Text provided:
Dear Those Outraged Over Harambe’s Death

Dear Those Outraged Over Harambe’s Death,
I’m a bad mom. I found this out when my firstborn was an infant and the mom gig was new to me and I accidentally buckled her chubbadorable leg into the snap of her carseat belt. Her eyes widened in pain and after a split second of shock, her lungs discovered octaves yet unexplored. I hurriedly released her and in a desperate attempt to pull her into my arms of comfort, I smacked her head on the rim of the car door. We both had a good cry and she spent the next few weeks sporting a welt on her leg and a bruise above her eye.

We took same child around same time on a road trip to see grandparents. We transferred the car seat in and out of various vehicles during our stay depending on who was driving. We returned to Michigan from New York – a 10 hour road trip – with our precious baby safely strapped in, rear facing, mirror in the window to prevent a rare case of car SIDs, playing (torturous) lullabies from a CD case that promised to dramatically increase her IQ, and providing sensory stimulation by dangling educational toys above her. Upon arrival and unloading, we discovered to our horror that each thought another had anchored the seat into the car but no one actually had. We had traveled for ten hours on busy interstates with the seat not actually attached to the car.

Information provided:
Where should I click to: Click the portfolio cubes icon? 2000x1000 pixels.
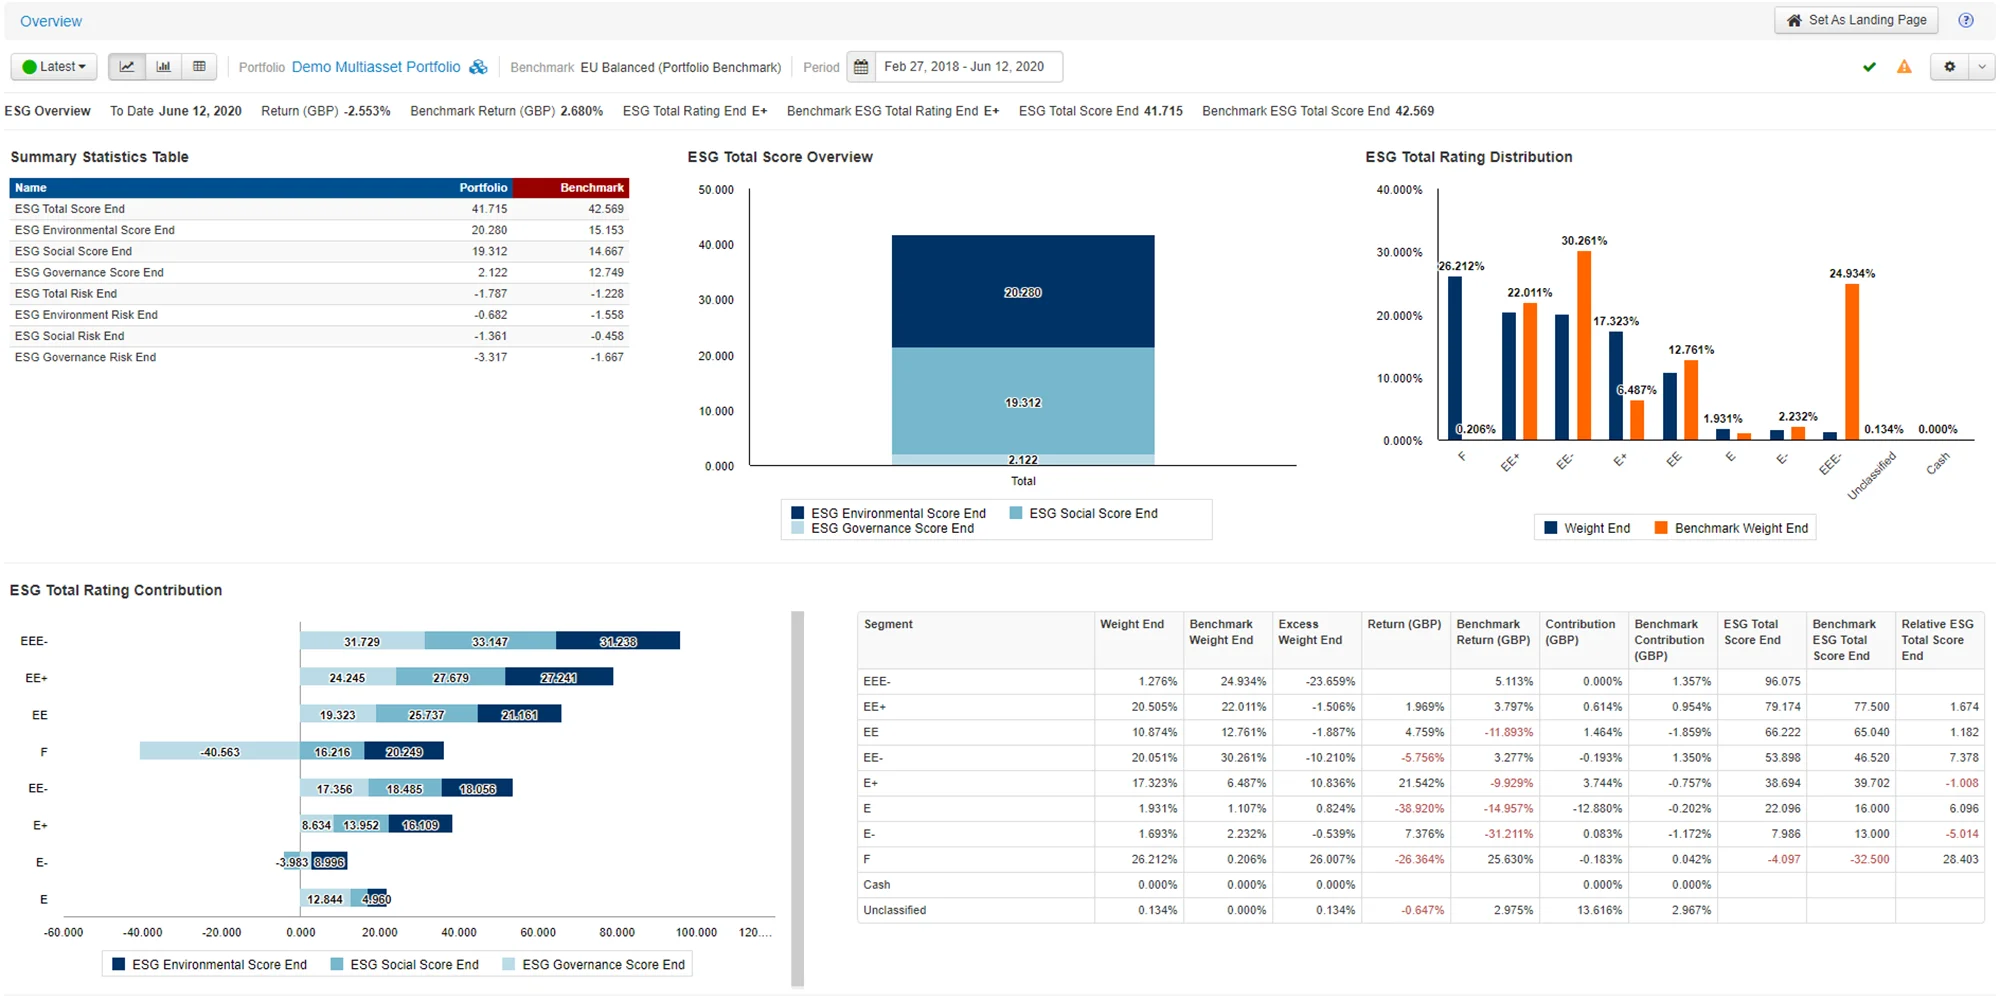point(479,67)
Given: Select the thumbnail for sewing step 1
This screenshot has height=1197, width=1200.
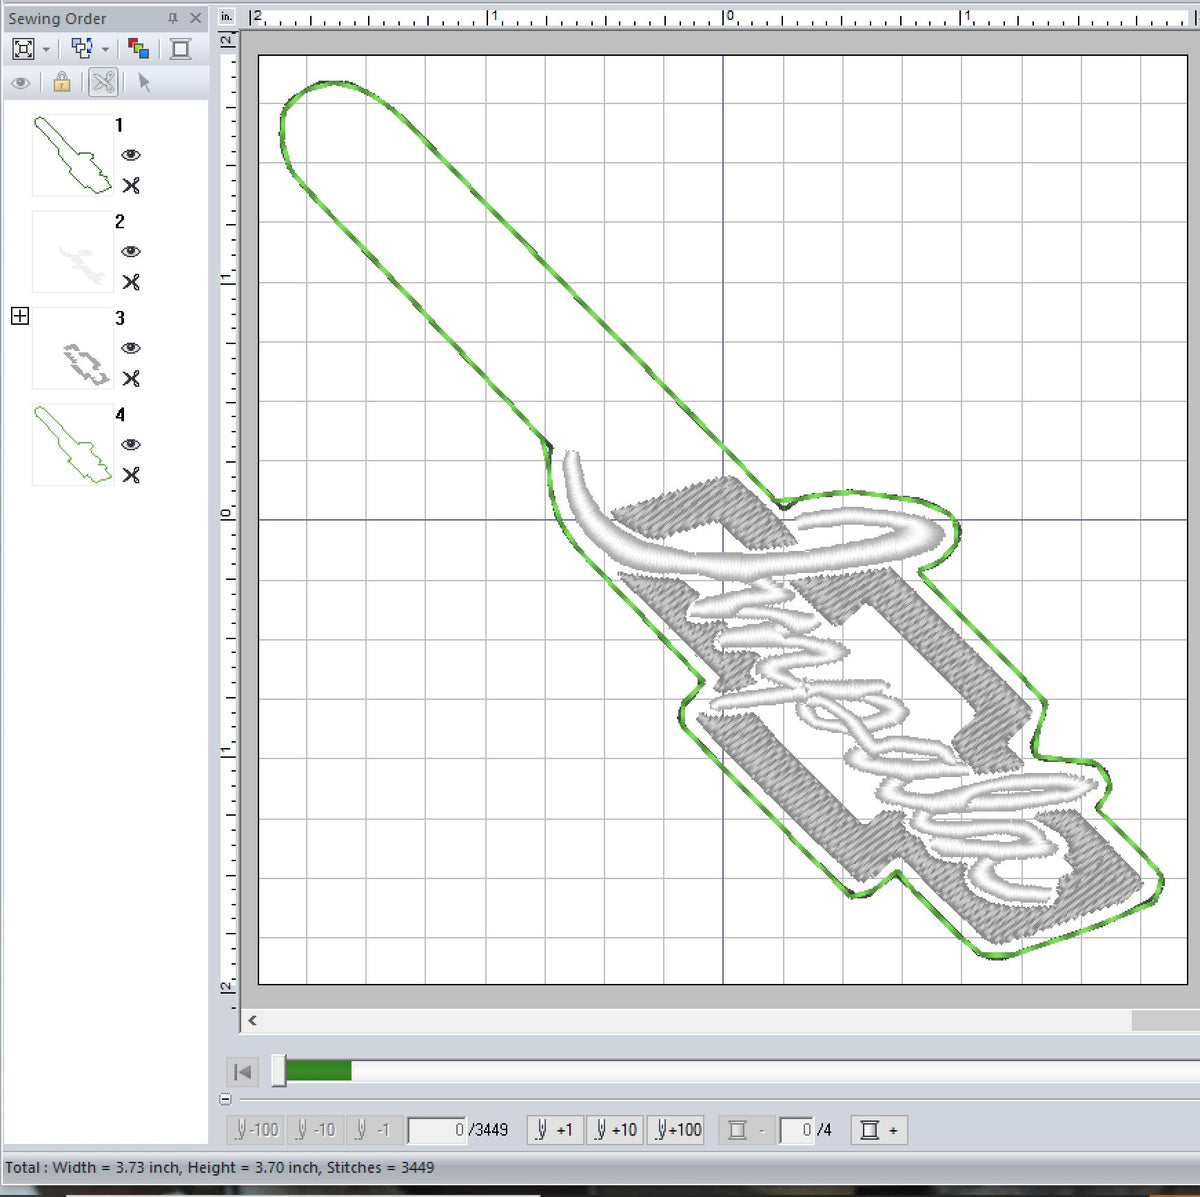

Problems and tasks:
A) From the letter to those outraged over Harambe's death, list each arrangement made for the baby on the ten-hour drive home from New York.
B) Pick up the letter to those outraged over Harambe's death after its last sentence and keep writing.

Exercise responses:
A)
- Safely strapped in
- Rear facing
- A mirror in the window to prevent a rare case of car SIDs
- Lullabies playing from a CD case that promised to dramatically increase her IQ
- Educational toys dangling above her for sensory stimulation

B)
As we got better at parenting, we added a second child. And then because we were stupid, we added a third. Three kids. That makes the child to adult ratio 3:2. We are outnumbered. That means if one parent has all three children, which does in fact happen, there is one too many hands to hold. We bought the double stroller. That piece of surprisingly heavy machinery is fun to lug out of the back of the minivan. Opening the stroller is basically Twister: Parent Edition. Right Hand red pull release handle, Left Hand push grey tray out, Right foot kick down and lock wheel connector, Left Foot stub toe on wheel. By this time one child has pooped his pants, one has just fallen asleep which means transfer to stroller will completely ruin her life, and the eldest is furious because she will be wearing *a leash* consisting of a cute little stuffed puppy who “hugs” the child in a tender embrace. The leash then connects to the parent’s wrist and if leashed child tries to get away from herculean mommy – who is using all she remembers about leverage from 11th grade physics to heave double stroller up inclines – leashed child falls on her tushy and cries. Or on her knees and the earth momentarily stops spinning as mommy lets go of stroller (preferably after Left Foot kick down brake) to deal with: Blood! Screaming! Tangle of leash! Epic meltdown! Search for bandaids! No, not Doc McStuffins, I only wear Barbie now!

Which is why we ditched the monstrous stroller and leash and discovered that *Free Range Parenting* is totally a thing. A very trendy and liberating thing. Parent like your own parents parented. Parent like a caveman. Kid climbing on roof of car? Free Range Parent knows kid will learn that what goes up must come down, metal gets hot, and concrete is not a great landing zone. Kid will only climb roof of car once. Teachable moment. Kid eats french fries left on McDonald’s floor hours ago. Free Range Parent knows that immune system has just been strengthened. We totally heart Free Range Parenting.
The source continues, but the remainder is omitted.